The next morning, the morning of the science fair, I awoke to discover, with horrified surprise, that my experiment had had a mind of its own during the night.  The oil had eaten through the plastic containers and had dripped down all over my poster, obliterating the inscriptions underneath each container.

Without having tried to prove this, I had proven to myself that oil is a dangerous substance, a toxic one that eats through plastic.  I think I may even have taken my poster to the school’s science fair with a little footnote indicating that this was what I had learned from my experiment (oh, the felicities of serendipitous scientific discovery), and that my conclusion was that oil ought always to be handled carefully because of its toxicity.

And so now when I read the remarks of Gov. Barbour and Gov. Crist, I feel inclined to ask both gentleman please to oblige me in another small scientific experiment.  If oil mixed with water is a salubrious substance in which I ought to frolic with delight, and is entirely unharmful to the human constitution, would Governors Barbour and Crist please consent to downing a little glass of the salubrious mixture, to prove their point to us?  If they’ll agree to do so, they’ll be doing a great favor to the scientific community, not to mention to citizens at large, by putting their mouth where their money is, so to speak.

Meanwhile, in the absence of scientific proof of the validity of the governors’ statements, I remain worried.  Here’s what worries me now.  As this year’s hurricane season begins, and as storms blow into the Gulf, what’s going to happen in inland states near enough to the Gulf to experience hurricane-spawned rainstorms that pick up the oil-slicked Gulf water and then deposit it as rain inland?

I don’t think this is a misplaced worry.  There are reports (and videos online, which I’ve watched) that it’s already raining oil in places like New Orleans, which is a number of miles inland from the Gulf.  It seems entirely possible to me that, in this hurricane season, oil-tinged rain (which is to say toxic and dangerous rain) is also going to fall on states like Oklahoma, Arkansas, Tennessee, and in northern parts of Texas, Louisiana, Mississippi, etc.

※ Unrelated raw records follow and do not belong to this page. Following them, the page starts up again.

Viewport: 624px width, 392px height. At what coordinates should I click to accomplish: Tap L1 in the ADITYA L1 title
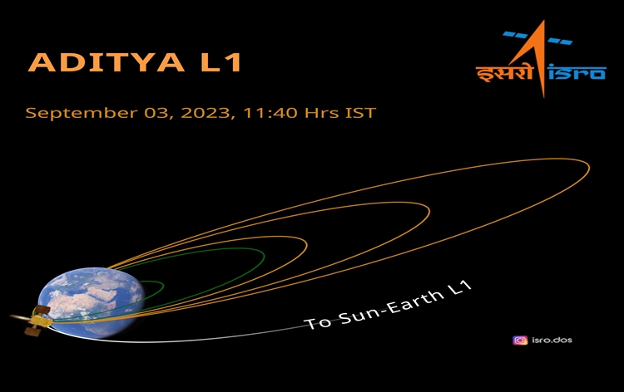(x=220, y=63)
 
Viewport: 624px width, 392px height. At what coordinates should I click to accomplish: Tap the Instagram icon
(x=520, y=340)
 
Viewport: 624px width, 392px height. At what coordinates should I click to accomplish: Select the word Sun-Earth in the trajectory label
(x=388, y=310)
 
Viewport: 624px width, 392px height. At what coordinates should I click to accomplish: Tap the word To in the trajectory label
(x=316, y=322)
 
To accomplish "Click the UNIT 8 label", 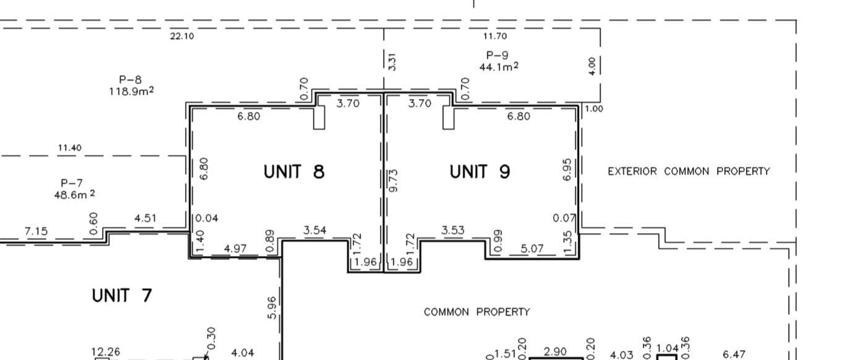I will point(294,171).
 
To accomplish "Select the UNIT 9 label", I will point(479,171).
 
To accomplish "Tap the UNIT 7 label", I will point(122,296).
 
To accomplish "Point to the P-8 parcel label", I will point(131,79).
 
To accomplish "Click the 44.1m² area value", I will point(498,66).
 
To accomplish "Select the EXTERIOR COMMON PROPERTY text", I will point(689,171).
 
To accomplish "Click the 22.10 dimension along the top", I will point(182,36).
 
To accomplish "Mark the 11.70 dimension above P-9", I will point(495,36).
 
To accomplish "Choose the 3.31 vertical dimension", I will point(392,61).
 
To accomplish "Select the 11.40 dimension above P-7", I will point(69,148).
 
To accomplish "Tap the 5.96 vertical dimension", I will point(273,307).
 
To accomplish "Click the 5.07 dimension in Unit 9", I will point(532,249).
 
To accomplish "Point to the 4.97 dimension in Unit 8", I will point(235,249).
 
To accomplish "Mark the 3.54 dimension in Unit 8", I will point(315,231).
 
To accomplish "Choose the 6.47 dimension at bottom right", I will point(734,354).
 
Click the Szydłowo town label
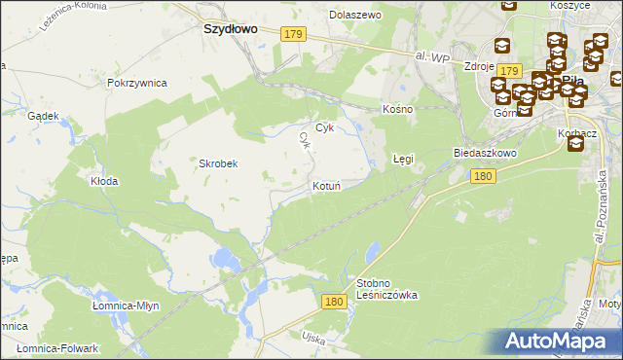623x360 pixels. click(230, 29)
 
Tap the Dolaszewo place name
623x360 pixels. click(355, 15)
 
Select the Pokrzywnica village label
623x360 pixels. click(138, 83)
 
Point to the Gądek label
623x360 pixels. click(44, 115)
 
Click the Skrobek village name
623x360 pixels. click(219, 163)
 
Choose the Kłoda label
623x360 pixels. click(104, 181)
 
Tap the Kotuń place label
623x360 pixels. click(326, 185)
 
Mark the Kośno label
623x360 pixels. click(398, 109)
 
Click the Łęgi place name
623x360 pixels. click(403, 158)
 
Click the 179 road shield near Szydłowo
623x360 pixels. click(295, 34)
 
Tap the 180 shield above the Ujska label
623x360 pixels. click(334, 303)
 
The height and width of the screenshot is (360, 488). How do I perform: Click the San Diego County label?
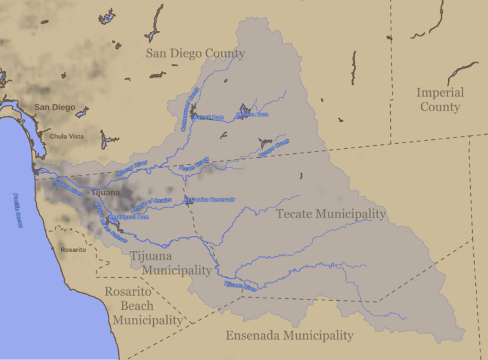[195, 53]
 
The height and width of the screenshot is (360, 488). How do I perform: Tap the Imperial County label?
[440, 100]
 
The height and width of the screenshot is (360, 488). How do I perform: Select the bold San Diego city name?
[55, 107]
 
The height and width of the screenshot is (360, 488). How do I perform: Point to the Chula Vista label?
[67, 136]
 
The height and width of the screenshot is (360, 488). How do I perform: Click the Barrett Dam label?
[209, 118]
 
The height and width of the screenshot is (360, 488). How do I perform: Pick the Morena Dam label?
[252, 114]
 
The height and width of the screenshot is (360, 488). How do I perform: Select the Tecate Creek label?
[194, 166]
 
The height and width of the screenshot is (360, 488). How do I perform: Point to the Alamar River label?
[132, 169]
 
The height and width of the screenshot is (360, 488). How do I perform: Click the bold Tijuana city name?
[105, 193]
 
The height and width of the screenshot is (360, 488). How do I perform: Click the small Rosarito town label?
[73, 250]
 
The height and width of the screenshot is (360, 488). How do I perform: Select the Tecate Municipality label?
[330, 214]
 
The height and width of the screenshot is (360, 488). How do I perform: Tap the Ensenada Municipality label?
[289, 335]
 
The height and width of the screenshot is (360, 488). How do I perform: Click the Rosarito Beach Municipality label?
[147, 306]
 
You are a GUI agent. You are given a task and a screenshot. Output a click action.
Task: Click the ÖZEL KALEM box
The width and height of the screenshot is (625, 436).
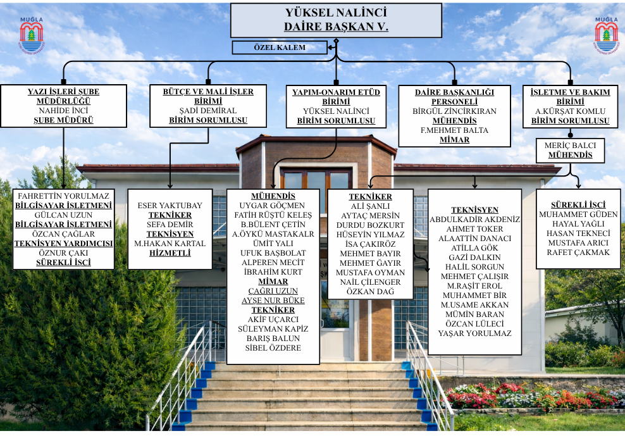[x=280, y=47]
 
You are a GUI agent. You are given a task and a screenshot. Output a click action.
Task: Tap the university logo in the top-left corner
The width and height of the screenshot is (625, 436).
[x=32, y=35]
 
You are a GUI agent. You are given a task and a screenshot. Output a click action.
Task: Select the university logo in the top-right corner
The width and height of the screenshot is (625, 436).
[x=606, y=35]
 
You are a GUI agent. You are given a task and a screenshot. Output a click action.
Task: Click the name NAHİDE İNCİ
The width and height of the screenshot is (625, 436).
[x=63, y=111]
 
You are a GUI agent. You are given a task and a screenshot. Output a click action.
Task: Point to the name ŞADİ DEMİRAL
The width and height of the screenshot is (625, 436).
[x=208, y=111]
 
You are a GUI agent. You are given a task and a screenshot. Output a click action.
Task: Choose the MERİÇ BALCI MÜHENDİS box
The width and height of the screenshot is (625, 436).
[x=570, y=151]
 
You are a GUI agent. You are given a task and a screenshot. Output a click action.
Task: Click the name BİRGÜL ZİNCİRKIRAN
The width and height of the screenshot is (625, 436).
[x=454, y=111]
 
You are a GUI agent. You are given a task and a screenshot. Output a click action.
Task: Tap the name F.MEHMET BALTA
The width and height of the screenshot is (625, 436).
[x=454, y=130]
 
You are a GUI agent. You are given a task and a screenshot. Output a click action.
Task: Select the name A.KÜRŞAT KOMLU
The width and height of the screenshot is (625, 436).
[x=570, y=111]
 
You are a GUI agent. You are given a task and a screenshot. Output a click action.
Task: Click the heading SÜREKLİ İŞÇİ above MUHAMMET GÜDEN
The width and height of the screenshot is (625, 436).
[x=578, y=205]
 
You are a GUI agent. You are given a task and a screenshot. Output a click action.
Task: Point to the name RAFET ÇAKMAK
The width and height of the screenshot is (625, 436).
[x=578, y=252]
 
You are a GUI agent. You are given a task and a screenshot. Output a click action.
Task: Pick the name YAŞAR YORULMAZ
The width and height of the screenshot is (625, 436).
[x=474, y=333]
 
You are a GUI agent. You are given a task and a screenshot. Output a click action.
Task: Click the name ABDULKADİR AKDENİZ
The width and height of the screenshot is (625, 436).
[x=474, y=220]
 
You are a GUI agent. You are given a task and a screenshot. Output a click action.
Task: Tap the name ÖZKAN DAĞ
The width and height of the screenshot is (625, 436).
[x=370, y=292]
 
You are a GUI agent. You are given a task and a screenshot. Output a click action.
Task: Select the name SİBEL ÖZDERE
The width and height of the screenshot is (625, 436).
[x=273, y=348]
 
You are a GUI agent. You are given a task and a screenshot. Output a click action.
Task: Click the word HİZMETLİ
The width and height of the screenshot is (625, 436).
[x=170, y=253]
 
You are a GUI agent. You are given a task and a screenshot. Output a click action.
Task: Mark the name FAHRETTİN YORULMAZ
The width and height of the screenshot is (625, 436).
[x=63, y=196]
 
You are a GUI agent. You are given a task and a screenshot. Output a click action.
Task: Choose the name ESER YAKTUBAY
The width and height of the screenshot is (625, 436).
[x=170, y=206]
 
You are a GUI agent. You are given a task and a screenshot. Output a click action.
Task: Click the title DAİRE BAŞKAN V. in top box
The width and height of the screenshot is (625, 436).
[x=336, y=27]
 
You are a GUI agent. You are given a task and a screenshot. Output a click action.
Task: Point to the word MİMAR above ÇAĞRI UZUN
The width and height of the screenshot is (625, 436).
[x=273, y=282]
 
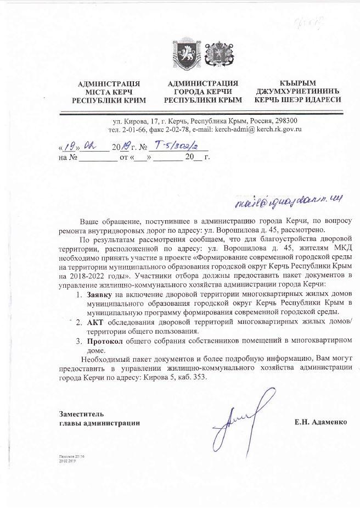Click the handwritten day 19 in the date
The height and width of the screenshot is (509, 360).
tap(68, 147)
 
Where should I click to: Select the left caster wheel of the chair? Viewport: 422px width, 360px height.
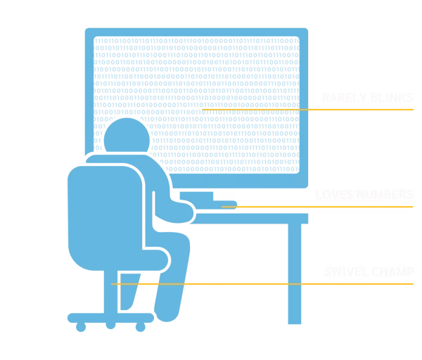(x=79, y=326)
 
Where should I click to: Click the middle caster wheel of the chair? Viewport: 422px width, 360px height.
(x=110, y=326)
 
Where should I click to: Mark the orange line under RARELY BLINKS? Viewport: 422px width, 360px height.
(x=309, y=110)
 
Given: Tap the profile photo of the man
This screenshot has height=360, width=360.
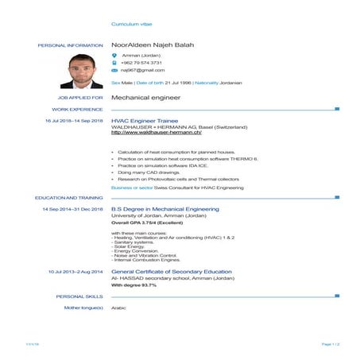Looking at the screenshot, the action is pos(82,71).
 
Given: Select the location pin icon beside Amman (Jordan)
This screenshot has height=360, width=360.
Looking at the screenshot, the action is pos(114,55).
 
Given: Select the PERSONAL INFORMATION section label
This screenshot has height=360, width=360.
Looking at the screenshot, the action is pos(70,45).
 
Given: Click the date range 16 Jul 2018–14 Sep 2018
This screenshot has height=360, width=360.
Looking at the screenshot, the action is pos(74,121).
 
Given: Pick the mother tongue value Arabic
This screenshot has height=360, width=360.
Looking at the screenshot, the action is pos(119,307).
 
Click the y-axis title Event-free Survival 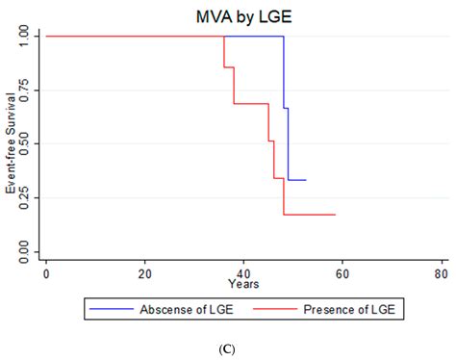(x=11, y=143)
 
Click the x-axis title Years (x=243, y=284)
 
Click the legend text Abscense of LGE (x=184, y=309)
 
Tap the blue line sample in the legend (x=113, y=309)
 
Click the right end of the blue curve (x=306, y=180)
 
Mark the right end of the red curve (x=335, y=215)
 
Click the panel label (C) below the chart (x=228, y=347)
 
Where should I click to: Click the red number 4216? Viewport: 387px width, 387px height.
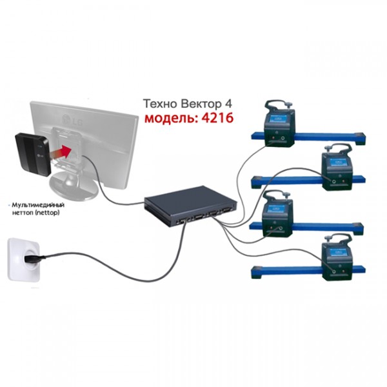pos(217,118)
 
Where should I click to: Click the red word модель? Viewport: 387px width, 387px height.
pos(171,118)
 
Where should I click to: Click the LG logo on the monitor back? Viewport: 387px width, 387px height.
pos(73,120)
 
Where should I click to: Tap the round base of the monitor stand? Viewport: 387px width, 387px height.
pos(74,186)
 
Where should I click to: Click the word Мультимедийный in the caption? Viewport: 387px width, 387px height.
pos(38,205)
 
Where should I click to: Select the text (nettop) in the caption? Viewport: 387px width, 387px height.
pos(47,212)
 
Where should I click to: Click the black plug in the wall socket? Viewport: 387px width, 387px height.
pos(35,259)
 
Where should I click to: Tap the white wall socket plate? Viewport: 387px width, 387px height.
pos(24,259)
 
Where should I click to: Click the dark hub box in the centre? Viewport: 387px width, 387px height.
pos(190,206)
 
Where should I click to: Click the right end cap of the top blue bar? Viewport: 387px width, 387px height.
pos(360,139)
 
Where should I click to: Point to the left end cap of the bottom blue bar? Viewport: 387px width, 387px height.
pos(257,272)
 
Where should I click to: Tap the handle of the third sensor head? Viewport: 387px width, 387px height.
pos(278,195)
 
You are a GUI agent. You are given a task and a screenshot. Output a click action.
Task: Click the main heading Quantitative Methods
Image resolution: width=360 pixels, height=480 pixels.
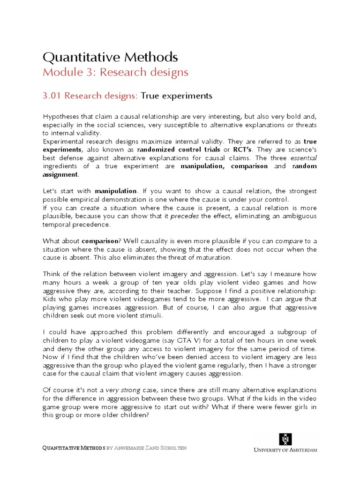110,57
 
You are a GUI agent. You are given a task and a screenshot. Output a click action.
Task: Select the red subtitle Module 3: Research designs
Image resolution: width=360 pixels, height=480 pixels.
115,72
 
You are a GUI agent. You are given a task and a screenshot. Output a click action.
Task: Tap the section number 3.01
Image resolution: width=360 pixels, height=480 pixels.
52,96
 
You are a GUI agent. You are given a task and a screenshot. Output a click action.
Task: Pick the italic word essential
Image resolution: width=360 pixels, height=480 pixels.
304,158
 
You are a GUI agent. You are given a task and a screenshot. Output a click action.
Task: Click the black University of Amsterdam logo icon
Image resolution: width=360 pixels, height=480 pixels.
285,439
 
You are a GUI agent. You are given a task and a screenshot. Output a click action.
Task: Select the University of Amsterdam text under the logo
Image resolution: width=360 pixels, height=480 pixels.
285,450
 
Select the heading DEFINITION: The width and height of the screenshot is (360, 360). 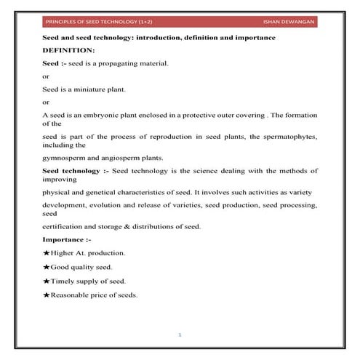[68, 49]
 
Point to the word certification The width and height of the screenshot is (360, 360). [67, 226]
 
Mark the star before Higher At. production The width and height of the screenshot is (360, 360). [47, 253]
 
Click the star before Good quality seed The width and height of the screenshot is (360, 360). [47, 267]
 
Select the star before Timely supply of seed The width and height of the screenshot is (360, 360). [47, 281]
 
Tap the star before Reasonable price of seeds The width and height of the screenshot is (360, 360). [47, 295]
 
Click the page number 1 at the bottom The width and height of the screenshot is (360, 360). [179, 335]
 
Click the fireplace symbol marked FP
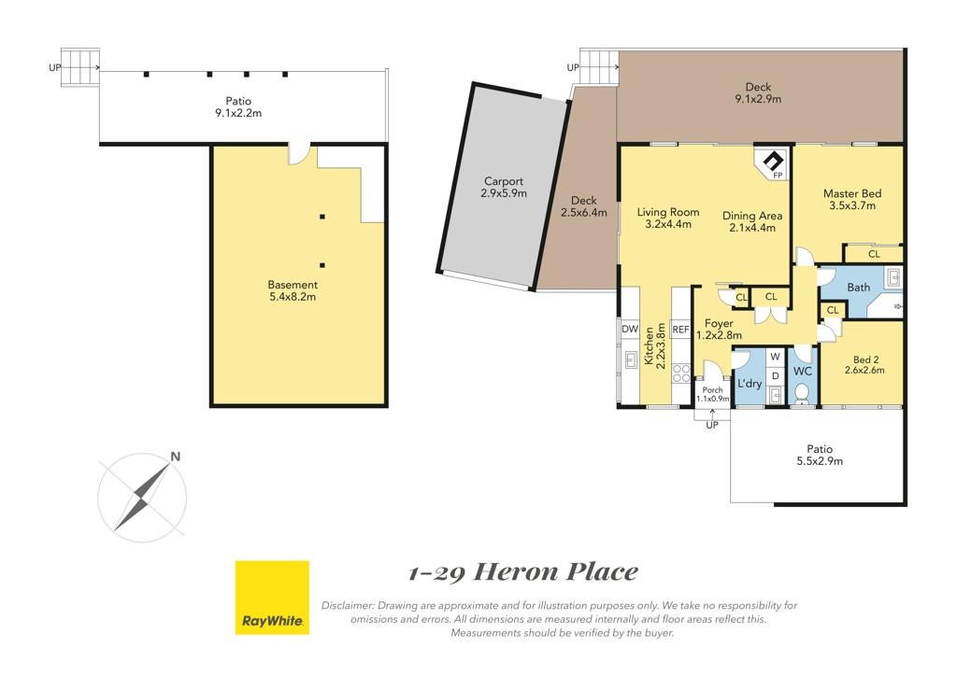click(x=773, y=162)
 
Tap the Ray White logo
click(x=272, y=598)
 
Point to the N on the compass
click(x=176, y=457)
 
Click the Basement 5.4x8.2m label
click(x=293, y=290)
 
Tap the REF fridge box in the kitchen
click(x=680, y=330)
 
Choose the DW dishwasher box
click(x=629, y=330)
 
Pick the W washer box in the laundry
click(x=775, y=357)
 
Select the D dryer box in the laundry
click(x=775, y=376)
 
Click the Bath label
click(x=859, y=287)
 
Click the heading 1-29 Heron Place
click(x=523, y=573)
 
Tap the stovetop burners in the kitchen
click(x=680, y=374)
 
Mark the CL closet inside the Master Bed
click(x=873, y=254)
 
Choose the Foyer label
click(x=719, y=324)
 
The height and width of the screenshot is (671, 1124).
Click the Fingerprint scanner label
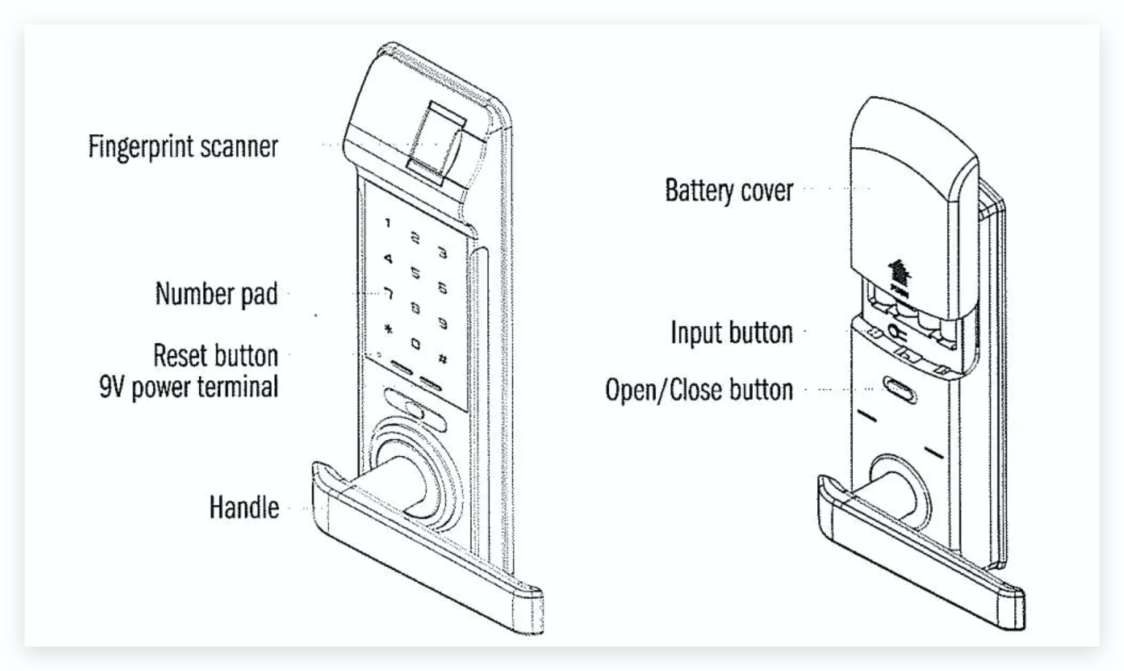(183, 147)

And as it rains, I’ll be thinking of that serendipitous discovery I made with my most glorious science fair project as a boy, in which I found that crude oil eats right through plastic in a single night.  And I don’t think my mind will be at rest until I receive word that Governor Haley Barbour and Governor Charlie Crist have done us the favor of downing a glass of water mixed with oil, to reassure us that the rain that will fall on us now that the Gulf is polluted is as harmless as mother’s milk.

An addendum: did I note that I'm science-challenged?  Please note some observations in the comments thread by a valued reader of this blog, TheraP, who has set me straight about the science of "raining oil."  As I tell TheraP, I will do all in my power to educate myself better re: this topic.  The only science course that ever made much sense to me throughout my school years was a college course entitled "Physics for Poets."